The 9 F's of Attention

The digitally-mediated world today is a competition for attention. Attention being the currency culture-making platforms trade in.

So how do we gain it?

Why We Buy has a great primer on the 9 F’s of attention:

  1. Food

You know, survival.

  1. Fears

Monkey brain survival.

  1. Faces

We’re communal animals.

  1. F#cks

Sex sells!

  1. Fables

We’re storytelling animals.

  1. Foreign

Embrace the weird.

  1. Familiar

Trust shortcuts mental processing.

  1. Fascinates

Open the curiosity gap. Then deliver.

  1. Future Me

Purchasing is an act of aspiration. Buying a future state.

The next time you’re searching for a hook, try reaching for one (or more!) of these.

Brand value. Brand equity. Brand strength.

All fancy words for how much customers care.

Or, as Seth says:

The accurate measure of brand value is the premium that consumers will spend over the generic.

What time, money or risk will they take for a valuable brand compared to the very same offering from an unknown?

Familiarity is not always a proxy for high value.

In short, brand value is a narrative, not a formula.

The second Good Life 2030 report highlights that what’s missing in our age of comfort and convenience is connection.

People are yearning to be more connected to themselves

People are dreaming of being more connected to others, too. They want to strengthen and protect family relationships, build more nurturing support systems, and share routines and rituals with others.

people are dreaming of being more deeply connected to nature.

The people want community.

Some interesting findings from a study comparing Google Search to chatbot traffic (caveat: chatbot volume is much smaller)

AI chatbot referrals stay more than a minute longer than Google traffic.

And visit more pages

The data indicates that homepages are more important in the “AI future” and that AI chatbots qualify users better before sending them out.

and

AI seems to go counter to the age-old study of “every second a page loads faster, it converts more people.”

Instead, it pre-qualifies users before they visit a site, which leads to those users being happy to spend more time.

Drew Hanlen is an NBA trainer for some of the world’s most elite players, his approach to writing his new book is a template for (long form) content of any kind.

  1. Simple

Very short sections so that you can pick it up, put it down, pick it up, put it down

  1. Direct

Trimming the fat and making it shorter and shorter out of respect to the reader’s time

  1. Actionable

Prompts that you’re doing and filling out as you go. Identify the changes you want to make and build out the blueprint to make those things a reality

Nested in 3 is to make it relatable.

Content bricks that build a story.

Boring is the default—fight it

What ideas are not boring and worth trying?
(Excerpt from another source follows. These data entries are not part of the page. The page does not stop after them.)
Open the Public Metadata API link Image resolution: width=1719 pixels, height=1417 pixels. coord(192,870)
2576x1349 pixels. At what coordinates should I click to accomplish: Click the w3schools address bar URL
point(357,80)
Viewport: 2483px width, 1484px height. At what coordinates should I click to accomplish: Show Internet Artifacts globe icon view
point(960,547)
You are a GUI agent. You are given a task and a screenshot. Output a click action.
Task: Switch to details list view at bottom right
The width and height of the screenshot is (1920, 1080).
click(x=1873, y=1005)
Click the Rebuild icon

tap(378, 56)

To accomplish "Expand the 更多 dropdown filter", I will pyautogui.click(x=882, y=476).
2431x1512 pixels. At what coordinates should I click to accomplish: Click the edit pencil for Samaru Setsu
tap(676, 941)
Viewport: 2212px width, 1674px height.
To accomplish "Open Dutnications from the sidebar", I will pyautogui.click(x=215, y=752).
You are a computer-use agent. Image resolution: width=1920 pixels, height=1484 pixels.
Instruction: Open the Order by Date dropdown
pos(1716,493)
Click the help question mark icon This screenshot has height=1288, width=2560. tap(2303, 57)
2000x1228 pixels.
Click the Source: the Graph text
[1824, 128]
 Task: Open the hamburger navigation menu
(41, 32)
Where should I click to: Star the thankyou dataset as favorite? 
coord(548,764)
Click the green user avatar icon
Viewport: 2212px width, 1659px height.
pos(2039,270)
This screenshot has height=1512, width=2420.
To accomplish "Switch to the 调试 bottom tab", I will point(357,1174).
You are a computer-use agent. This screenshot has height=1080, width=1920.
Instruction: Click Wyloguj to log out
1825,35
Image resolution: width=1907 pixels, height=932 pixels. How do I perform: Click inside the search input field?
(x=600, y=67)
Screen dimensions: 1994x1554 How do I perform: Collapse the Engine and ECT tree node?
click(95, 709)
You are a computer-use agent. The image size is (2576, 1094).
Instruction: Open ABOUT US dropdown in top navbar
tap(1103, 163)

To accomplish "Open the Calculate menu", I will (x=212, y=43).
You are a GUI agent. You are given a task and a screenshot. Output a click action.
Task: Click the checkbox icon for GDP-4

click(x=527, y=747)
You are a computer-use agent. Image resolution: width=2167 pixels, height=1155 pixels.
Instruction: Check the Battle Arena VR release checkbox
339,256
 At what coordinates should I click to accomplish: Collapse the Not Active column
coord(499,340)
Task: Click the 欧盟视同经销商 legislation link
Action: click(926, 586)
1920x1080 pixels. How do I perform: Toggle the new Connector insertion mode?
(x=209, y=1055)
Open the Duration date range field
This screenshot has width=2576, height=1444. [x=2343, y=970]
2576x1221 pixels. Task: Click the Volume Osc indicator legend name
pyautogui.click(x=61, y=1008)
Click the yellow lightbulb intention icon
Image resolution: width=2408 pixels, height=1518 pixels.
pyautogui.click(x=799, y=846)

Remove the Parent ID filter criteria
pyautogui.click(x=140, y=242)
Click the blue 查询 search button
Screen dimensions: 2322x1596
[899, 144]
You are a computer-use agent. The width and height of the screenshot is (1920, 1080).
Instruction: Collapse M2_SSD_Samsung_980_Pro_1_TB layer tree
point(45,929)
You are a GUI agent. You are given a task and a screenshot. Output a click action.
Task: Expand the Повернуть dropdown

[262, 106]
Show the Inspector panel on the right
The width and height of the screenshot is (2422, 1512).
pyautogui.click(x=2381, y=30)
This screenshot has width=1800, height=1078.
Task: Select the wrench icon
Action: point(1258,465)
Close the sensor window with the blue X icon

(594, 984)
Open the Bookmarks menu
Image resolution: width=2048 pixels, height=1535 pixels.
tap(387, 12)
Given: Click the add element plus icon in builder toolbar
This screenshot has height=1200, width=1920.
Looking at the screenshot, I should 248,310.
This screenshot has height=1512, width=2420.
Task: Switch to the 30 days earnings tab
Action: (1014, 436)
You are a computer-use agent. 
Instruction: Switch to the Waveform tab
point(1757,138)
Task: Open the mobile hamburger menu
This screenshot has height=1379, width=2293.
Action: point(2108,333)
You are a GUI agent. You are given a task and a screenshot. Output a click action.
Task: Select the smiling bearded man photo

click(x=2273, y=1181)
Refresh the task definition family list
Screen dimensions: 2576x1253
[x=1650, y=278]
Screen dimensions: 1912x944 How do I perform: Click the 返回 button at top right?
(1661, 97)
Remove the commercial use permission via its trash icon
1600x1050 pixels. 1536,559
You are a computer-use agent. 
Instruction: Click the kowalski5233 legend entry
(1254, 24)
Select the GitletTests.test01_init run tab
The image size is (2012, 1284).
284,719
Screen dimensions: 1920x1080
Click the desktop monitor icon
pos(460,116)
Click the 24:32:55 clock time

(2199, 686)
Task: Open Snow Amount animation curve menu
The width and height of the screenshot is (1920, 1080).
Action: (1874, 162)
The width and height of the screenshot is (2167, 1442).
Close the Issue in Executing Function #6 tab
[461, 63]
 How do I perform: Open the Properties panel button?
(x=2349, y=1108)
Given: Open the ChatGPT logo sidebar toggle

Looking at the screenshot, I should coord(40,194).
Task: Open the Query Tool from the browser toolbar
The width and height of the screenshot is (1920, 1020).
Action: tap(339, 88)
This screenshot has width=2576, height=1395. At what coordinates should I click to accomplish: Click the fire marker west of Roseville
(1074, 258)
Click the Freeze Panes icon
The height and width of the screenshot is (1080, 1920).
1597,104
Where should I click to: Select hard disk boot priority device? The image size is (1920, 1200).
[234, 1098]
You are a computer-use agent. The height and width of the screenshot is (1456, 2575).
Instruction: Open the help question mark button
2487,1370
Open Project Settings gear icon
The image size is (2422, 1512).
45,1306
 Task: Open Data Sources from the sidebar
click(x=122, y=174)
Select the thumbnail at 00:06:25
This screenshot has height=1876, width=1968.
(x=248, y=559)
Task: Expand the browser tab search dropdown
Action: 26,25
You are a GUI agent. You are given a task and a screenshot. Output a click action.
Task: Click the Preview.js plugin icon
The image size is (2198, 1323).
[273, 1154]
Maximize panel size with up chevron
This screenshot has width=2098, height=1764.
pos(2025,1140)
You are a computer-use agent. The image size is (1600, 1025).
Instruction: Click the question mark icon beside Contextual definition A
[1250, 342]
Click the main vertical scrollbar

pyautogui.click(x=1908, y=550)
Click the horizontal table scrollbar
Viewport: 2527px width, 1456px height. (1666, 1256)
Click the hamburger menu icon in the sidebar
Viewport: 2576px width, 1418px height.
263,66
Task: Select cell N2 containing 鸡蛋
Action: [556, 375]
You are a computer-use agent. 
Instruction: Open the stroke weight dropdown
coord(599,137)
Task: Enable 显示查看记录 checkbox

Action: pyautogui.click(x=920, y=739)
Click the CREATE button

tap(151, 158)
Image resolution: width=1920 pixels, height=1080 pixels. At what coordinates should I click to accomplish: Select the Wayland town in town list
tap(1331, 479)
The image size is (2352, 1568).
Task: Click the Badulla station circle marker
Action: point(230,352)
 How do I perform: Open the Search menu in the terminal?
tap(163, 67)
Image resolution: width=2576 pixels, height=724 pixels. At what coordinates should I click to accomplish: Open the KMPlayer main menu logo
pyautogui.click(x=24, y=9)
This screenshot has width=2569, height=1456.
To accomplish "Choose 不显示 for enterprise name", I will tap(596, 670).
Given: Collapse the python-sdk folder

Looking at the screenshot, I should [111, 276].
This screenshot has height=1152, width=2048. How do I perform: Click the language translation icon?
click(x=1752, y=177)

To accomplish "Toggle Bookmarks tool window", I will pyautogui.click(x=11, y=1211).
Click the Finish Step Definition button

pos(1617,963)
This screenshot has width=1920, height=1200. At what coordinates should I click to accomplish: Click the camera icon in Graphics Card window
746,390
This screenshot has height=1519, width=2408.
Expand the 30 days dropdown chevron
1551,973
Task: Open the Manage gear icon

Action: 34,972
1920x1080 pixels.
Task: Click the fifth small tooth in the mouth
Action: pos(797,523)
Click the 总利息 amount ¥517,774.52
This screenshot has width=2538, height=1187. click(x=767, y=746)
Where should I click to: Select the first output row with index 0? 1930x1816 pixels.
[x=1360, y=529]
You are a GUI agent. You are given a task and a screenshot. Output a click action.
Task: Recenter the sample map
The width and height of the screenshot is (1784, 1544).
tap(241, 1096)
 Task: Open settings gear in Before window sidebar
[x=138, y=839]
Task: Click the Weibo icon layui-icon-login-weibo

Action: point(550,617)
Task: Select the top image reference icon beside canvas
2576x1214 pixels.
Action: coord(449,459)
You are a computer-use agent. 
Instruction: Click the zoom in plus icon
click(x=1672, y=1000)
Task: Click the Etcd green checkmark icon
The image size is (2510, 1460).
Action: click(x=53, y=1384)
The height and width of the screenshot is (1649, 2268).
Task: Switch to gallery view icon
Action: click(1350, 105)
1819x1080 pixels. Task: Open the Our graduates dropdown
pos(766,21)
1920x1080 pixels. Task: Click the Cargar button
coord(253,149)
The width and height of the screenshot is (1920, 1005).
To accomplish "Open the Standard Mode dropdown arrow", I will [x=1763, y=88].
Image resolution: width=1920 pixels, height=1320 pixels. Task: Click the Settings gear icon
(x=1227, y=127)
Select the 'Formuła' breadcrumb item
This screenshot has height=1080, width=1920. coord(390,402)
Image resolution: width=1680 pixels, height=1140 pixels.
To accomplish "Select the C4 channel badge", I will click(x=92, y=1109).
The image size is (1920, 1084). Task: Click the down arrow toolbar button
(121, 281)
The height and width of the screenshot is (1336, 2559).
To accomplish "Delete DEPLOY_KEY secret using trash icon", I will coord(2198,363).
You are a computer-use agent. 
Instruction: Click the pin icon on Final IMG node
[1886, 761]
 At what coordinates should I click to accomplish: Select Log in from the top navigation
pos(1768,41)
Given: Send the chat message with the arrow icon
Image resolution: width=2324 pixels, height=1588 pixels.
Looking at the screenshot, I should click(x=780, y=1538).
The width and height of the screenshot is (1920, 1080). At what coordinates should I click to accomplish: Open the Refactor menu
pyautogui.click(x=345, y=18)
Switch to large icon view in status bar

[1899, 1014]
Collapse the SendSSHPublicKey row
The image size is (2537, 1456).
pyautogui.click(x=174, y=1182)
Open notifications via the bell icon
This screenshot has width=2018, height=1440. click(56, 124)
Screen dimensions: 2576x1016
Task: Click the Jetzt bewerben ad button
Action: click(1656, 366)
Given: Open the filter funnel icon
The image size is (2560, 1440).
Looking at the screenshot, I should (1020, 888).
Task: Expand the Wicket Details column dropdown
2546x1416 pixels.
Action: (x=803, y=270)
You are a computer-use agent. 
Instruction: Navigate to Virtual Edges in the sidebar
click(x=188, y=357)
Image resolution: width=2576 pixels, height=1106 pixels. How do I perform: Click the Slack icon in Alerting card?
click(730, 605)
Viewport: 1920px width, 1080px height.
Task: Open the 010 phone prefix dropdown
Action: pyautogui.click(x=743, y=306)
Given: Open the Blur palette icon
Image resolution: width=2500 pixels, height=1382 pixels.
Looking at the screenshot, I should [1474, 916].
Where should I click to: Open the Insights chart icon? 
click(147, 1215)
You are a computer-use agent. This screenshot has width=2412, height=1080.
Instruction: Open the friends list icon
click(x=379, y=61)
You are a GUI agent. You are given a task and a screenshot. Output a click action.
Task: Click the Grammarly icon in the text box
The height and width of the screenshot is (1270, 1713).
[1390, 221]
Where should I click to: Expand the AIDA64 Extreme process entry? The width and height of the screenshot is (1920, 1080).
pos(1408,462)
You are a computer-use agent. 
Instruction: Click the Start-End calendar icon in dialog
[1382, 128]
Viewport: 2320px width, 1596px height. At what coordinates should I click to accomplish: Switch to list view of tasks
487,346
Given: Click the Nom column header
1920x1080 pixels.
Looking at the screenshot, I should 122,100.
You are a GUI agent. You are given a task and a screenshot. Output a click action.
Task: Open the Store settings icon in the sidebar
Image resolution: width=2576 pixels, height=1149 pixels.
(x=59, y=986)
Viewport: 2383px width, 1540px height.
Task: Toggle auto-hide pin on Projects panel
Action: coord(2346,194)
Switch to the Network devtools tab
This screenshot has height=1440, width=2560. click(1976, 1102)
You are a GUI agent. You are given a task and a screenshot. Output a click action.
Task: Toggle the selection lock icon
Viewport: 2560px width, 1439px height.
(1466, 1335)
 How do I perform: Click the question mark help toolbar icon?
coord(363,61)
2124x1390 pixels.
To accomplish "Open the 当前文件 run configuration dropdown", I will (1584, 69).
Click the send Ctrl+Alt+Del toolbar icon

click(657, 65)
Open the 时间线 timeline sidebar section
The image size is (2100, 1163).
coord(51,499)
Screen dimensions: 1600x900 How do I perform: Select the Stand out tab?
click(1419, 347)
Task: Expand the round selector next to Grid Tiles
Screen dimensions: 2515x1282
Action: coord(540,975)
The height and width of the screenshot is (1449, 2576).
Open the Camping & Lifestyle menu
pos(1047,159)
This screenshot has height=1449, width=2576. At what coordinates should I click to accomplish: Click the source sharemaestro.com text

Ones that scare you to do. You should be worried about creating and releasing it, either because you think it’ll bomb or you’re worried about people’s reactions.

Stand out.
Be weird.

via the DemandCurve newsletter

Building on this post, I like the point made at the end of the episode.

The experiences are different because Sam’s Club zagged to Costco’s zig.

It makes sense to not replicate what your chief competitor is doing but offer something different and distinct because you’ll appeal to a different segment of consumers.

Find value for your consumers that’s not just being the cheapest product available, because you’re never going to win that race

Give consumers are compelling reason to shop at your store and trust your brand

Do the same thing as everyone else and get worse results.